It was Anwen’s seventeenth birthday, and Gwen couldn’t quite quell the feeling of foreboding in her bones as she watched her only child tumble out the door with her friends in a fit of giggles and low whispers. Up to no good, no doubt. She remembered herself at that age.

”She’ll be alright, love,” Rhys said, and Gwen leaned into the comforting hand on her shoulder. “Takes after her Mother.”

“That’s what I’m afraid of,” Gwen muttered.

A week later, she still hadn’t some home. A month later, she found River in her garden.

“How the hell did you find me?”

River shrugged a shoulder. “Well, lets face it, it’s not as if you’re trying real hard to stay off the radar nowadays,” she drawled. “Any chance of an invite inside?”

Gwen tensed, unsure about what this unlikely blast from her past wanted.

She smiled sadly. “Relax, sweetie, I’m just a messenger.”

And over a cup of tea, River explained how Anwen had stumbled across the Doctor, and they were now somewhere in the 51st century, and that she’d be home again _real soon_.

Gwen knew she was being fed a line. She tried to tell herself the tense ball in her stomach was worry, pure and simple. It wasn’t envy. It couldn’t be envy. She was too old for that sort of thing.

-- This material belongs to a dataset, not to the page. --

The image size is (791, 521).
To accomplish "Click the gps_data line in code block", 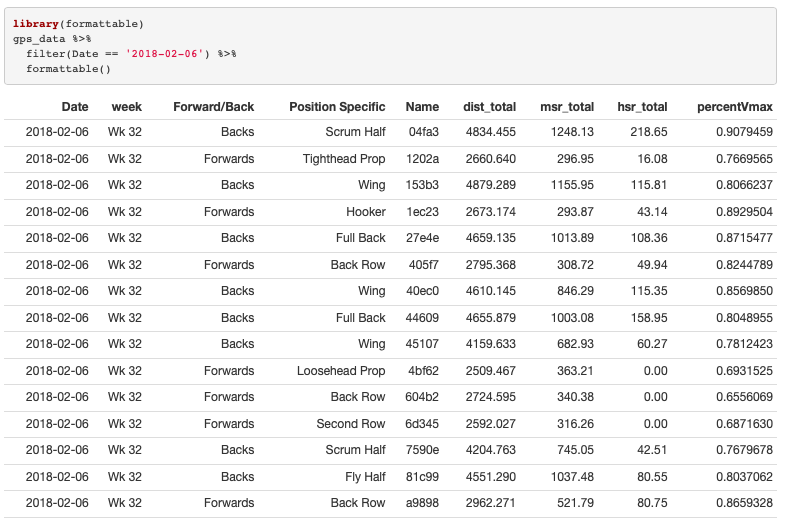I will click(x=51, y=38).
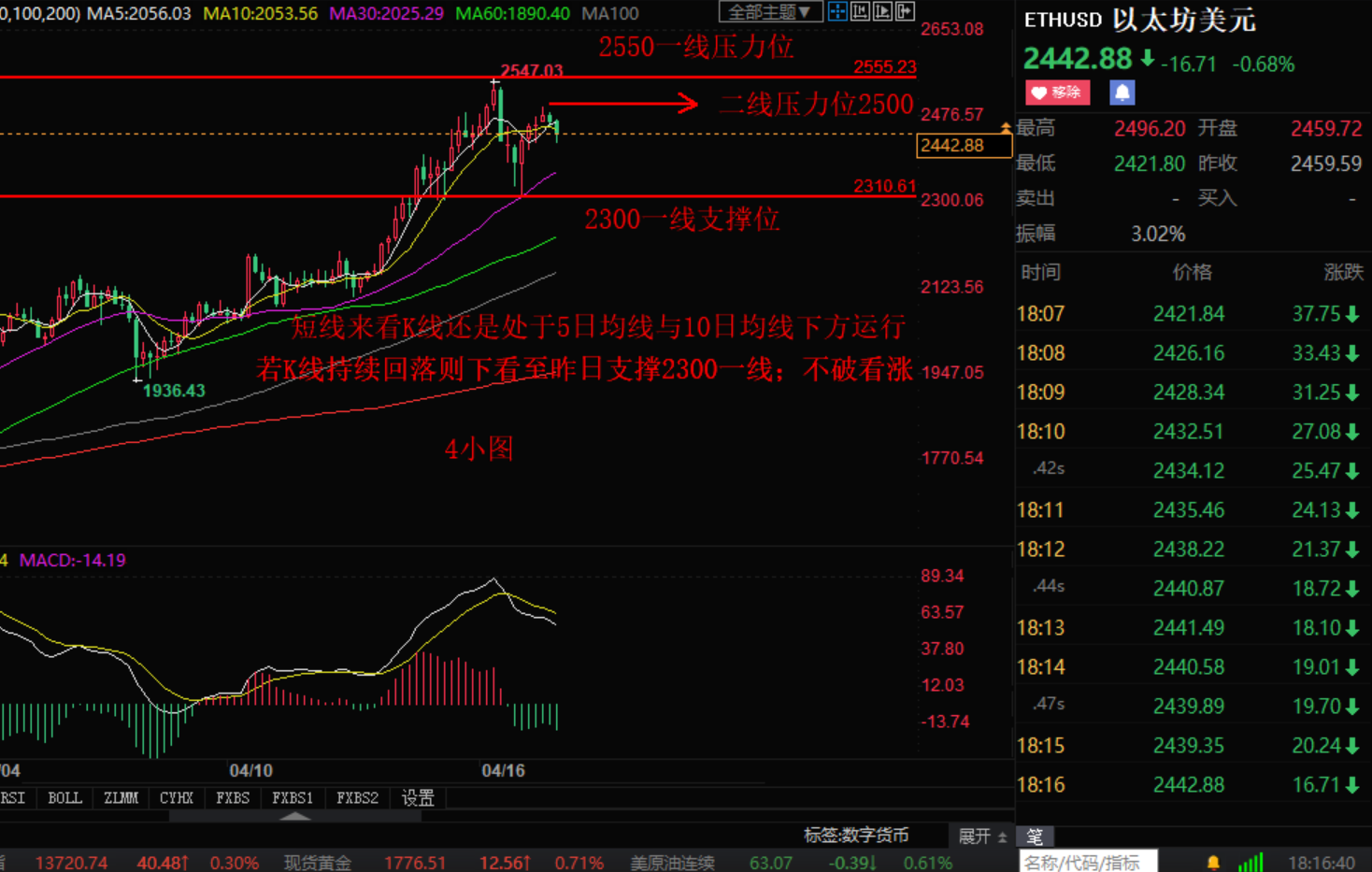Open indicator 设置 settings

point(418,798)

River watched her across the table. “My offer still stands,” she said.

Temptation lurched inside her, and she took a deep breath and dampened it down. Rhys, she told herself, she couldn’t do that to Rhys. She opened her mouth to say no, but the word stuck in her throat. She shook her head instead.

For a moment, she thought River was going to argue the point, but she just smiled that knowing smile of hers. “I’d better be going,” she said, rising from the table. A flash of light of light and she was gone.

She didn’t see Anwen for another two years.

She didn’t see River for ten.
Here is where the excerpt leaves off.